Wyspiański dołącza do każdej ze "scen dramatycznych", składają­cych się na "Noc listopadową" kon­kretny opis miejsca akcji. I nie są to w tym przypadku obszerne i drobiazgowe didaskalia, lecz bardzo istotny składnik dramatu. Wszak powstał on nie tylko z fascynacji autora wielką narodową tragedią, ale i z zachwytu jaki wywołał w nim widok i nastrój autentycznego parku w Łazienkach. I właśnie dla­tego w tę noc ożywają posągi z je­go alejek, a bohaterowie-spiskowcy wiedzeni są do walki przez antycznych bogów. Tymczasem w ka­towickim przedstawieniu scenogra­fia Jerzego Moskala jest jakby od­realniona, ponadczasowa, a o miej­scu zdarzeń zaświadczają tylko kwestie postaci i zawieszony wyso­ko, ukryty w półmroku posąg Jana III Sobieskiego. Być może takie po­traktowanie miejsca akcji miało służyć pewnemu uogólnieniu wymo­wy dramatu, ale w konsekwencji odebrało mu tę niepowtarzalną at­mosferę i czar, który mógł się roz­snuć tylko w Łazienkach. Z woli realizatorów postacie zjawiają się jednak, ot tak, wychodząc tylko z boku sceny, bądź spoza obskurnych, niby-betonowyeh schodów...

Świat "Nocy listopadowej" to świat spiskowców podejmujących zadanie, skazane przez antycznych bogów na niepowodzenie i świat tych ostatnich, wyrywających sobie wzajem los nieszczęsnego narodu. Równowaga obydwu sfer - rzeczy­wistej i mitologicznej - nadaje dramatowi szczególnego piętna po­etyckiej wyobraźni. Jerzy Zegalski i tutaj pozostaje wierny utworowi.

Do najpiękniejszych scen przed­stawienia należy rozmowa odcho­dzącej w otchłań ciemności Kory - w bardzo nastrojowej interpretacji Ilony Bartosińskiej i pełnej pod­niosłego bólu Demeter, granej poruszająco przez Danutę Morawską. Jest to scena najistotniejsza w dra­macie bowiem to Kora właśnie po­wie swojej zrozpaczonej matce słynne potem w polskiej historii słowa: "Umierać musi, co ma żyć", a tym samym Wyspiański przyłą­czy się do tych, którzy opowiadając o klęsce, nie widzą w niej przecięcia losu narodu, lecz zapowiedź je­go zmartwychwstania.
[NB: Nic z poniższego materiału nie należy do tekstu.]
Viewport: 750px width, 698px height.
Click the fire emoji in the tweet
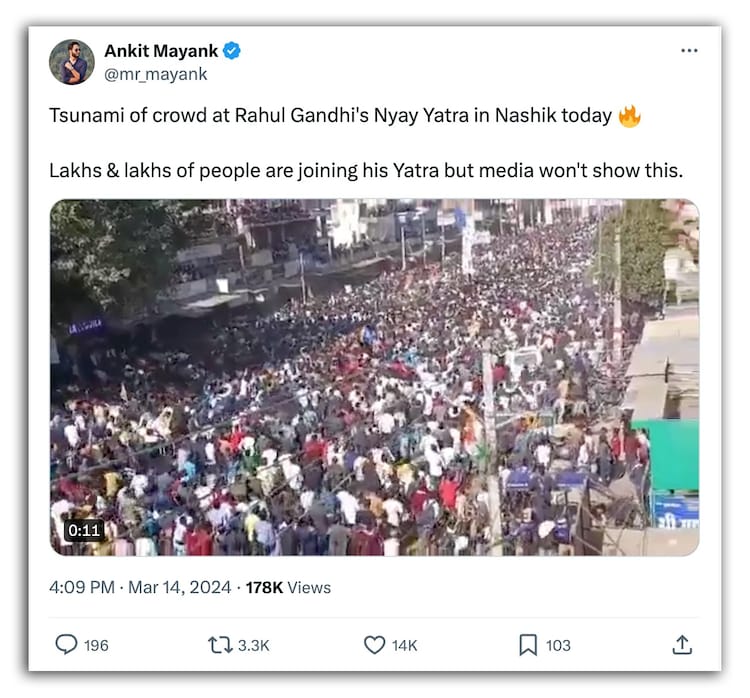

I jest to je­dyny klucz do oceny wydarzeń li­stopadowej nocy, wobec którego zmagania Aresa i Ateny wydają się bezprzedmiotowe, choć przypieczę­towane krwią i nieszczęściem po­konanego bohaterstwa. Lecz mimo tej nadziei, pobrzmiewającej i w za­kończeniu, gdy Łukasiński wypo­wiada ostatnie słowa dramatu: "Wi­taj Jutrzenko swobody, za tobą zbawienia Słońce", wstrząsające wrażenie robi na widzu scena, gdy Chłopicki (Stanisław Piotrowski) i Nike Napoleonidów (Krystyna Moll) rozgrywają o ten naród okrutną partię kart. A jednak człowiek - Losu igrzysko.

Wśród postaci mitologicznych szczególna rola przypada Pallas-Atenie i Aresowi; powierzono te ro­le Annie Gołębiowskiej i Romano­wi Michalskiemu, którzy poprowadzili je interesująco i z dużym ładun­kiem emocjonalnym, co przyczyni­ło się do ożywienia scen z "tamte­go świata", dość w II części mono­tonnych.
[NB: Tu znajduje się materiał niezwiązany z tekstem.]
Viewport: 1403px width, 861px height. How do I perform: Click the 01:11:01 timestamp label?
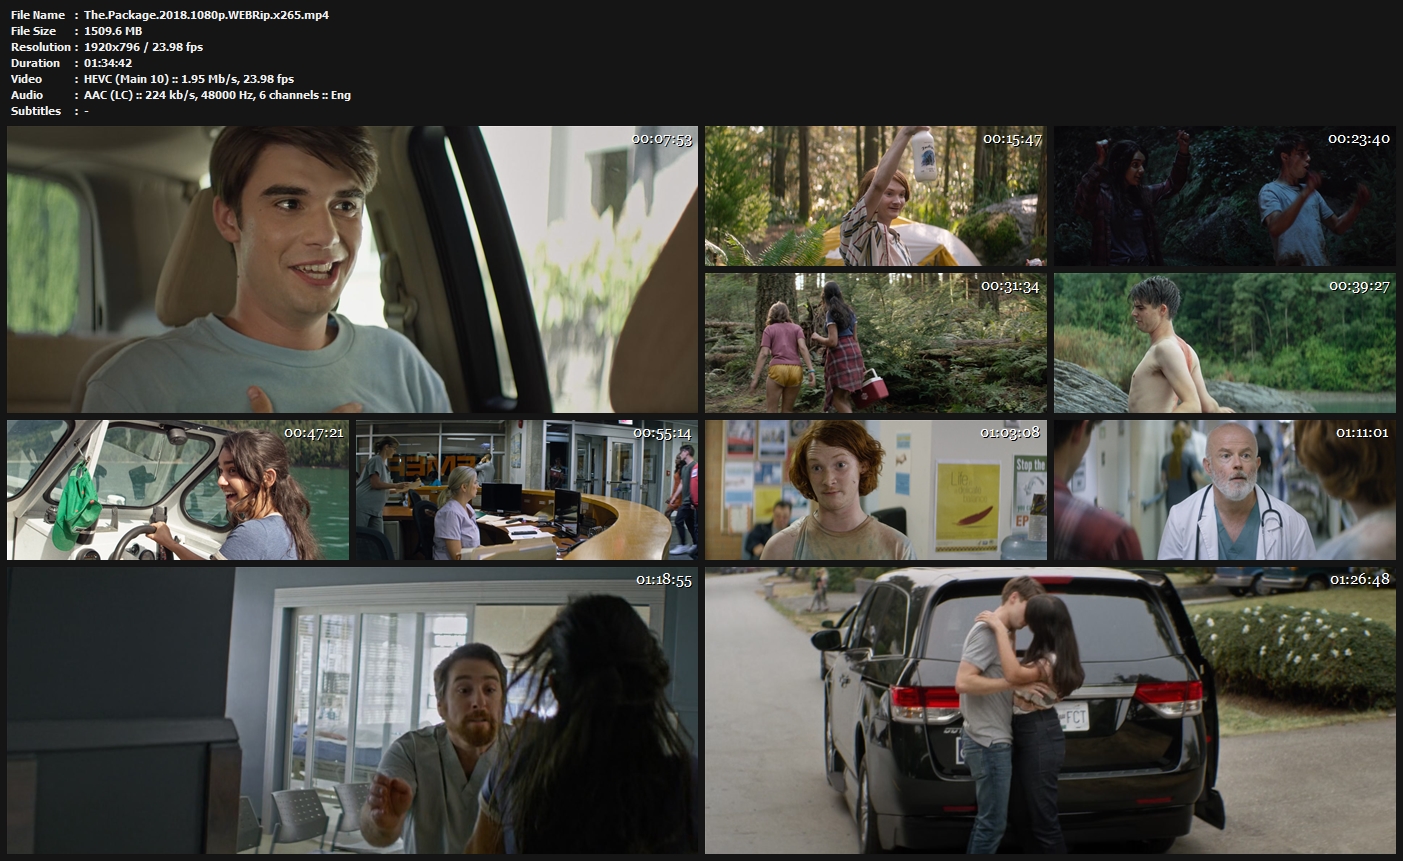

W świecie realnym, postacie spis­kowców i ich dowódców przesłania jednak Wielki Książę w interpreta­cji Adama Baumanna. Jest to bez­sprzecznie najlepsza rola przedsta­wienia i jedno z największych osiągnięć artystycznych tego akto­ra, Konstanty Baumanna odpycha i drażni, jest zwierzęcy i okrutny, ale fascynuje swoja osobowością i gdy pojawia się na scenie - przykuwa uwagę widza. Jego nieludzkość ma zbyt wiele odcieni, by mogła być jednoznaczna i dlatego nie ma w niej nic ze schematyzmu. W roli Joanny partneruje Adamowi Baumannowi - Maria Stokowska.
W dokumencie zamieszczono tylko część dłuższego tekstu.